The research, which is presented in the Royal Society journal ‘Proceedings of the Royal Society A’, explores how measured phase speeds and attenuations in bubbly liquid in a pipe might be inverted to estimate the BSD (which was independently measured using an optical technique). This new technique, appropriate for pipelines such as TTF, gives good BSD estimations if the frequency range is sufficiently broad.

Professor Leighton says: “The SNS facility was built with the expectation that every so often it would need to be shut down and the now highly radioactive container of the mercury replaced by a new one, because its steel embrittles from radiation damage. However, because the proton beam impacts the mercury and generates shock waves, which cause cavitation bubbles to collapse in the mercury and erode the steel, the replacement may need to be more often than originally planned at full operating power. Indeed, achieving full design power is in jeopardy.
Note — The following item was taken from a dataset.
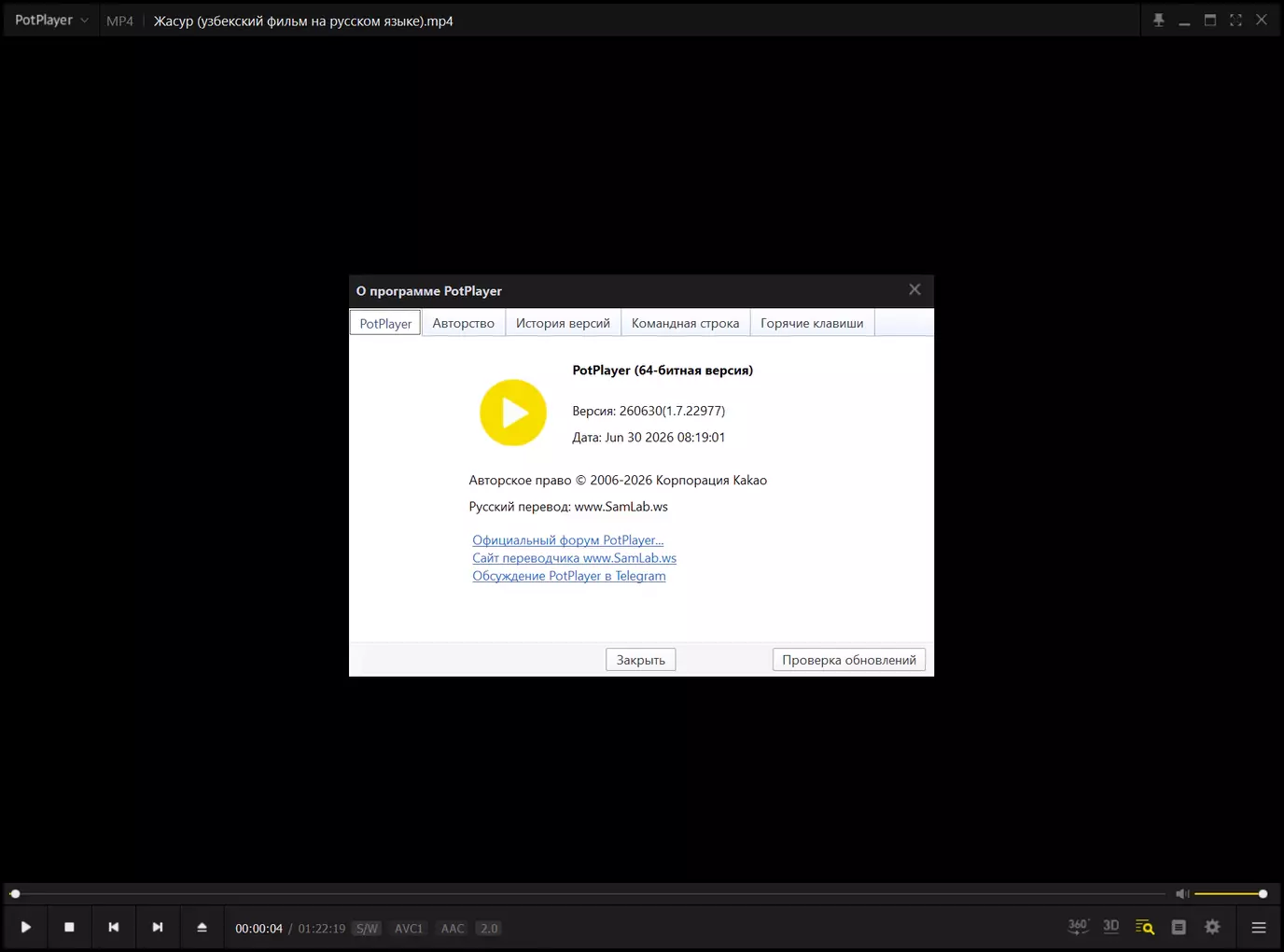
Task: Mute audio with the speaker icon
Action: pos(1182,894)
“With downtime associated with unplanned container replacement worth around $12 million, engineers at the facility are considering introducing helium bubbles, of the correct size and number, into the mercury to help absorb the shock waves before they hit the wall, so that the cavitation bubbles do not erode the steel. Oak Ridge National Laboratory (ORNL) and the Science and Facilities Research Council (Rutherford Appleton Laboratory, RAL) commissioned us as part of their programme to devise instruments to check that their bubble generators can deliver the correct number and size of bubbles to the location where they will protect the pipelines from erosion.
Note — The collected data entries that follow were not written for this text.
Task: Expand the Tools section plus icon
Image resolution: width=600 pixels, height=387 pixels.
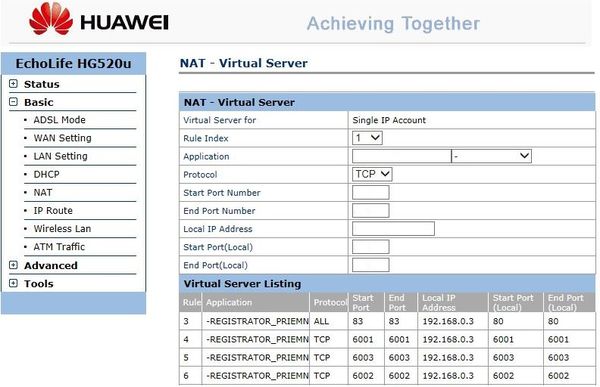Action: 13,283
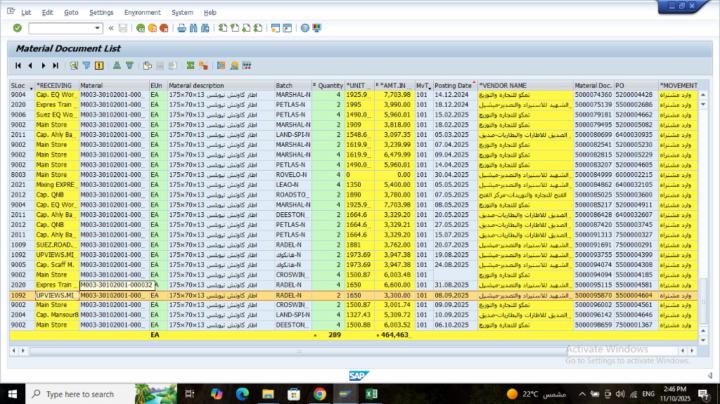Open Excel from the Windows taskbar
Viewport: 720px width, 404px height.
[372, 394]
“This paper reports on the method we devised half-way through the research contract. It works, but just after we designed it the 2008 global financial crash occurred, and funds were no longer available to build the device into the mercury pipelines of ORNL. A more affordable solution had to be found, which is what we are now working on. The original design has been put on hold for when the world is in a healthier financial state. This has been a fantastic opportunity to work with nuclear scientists and engineers from ORNL and RAL.”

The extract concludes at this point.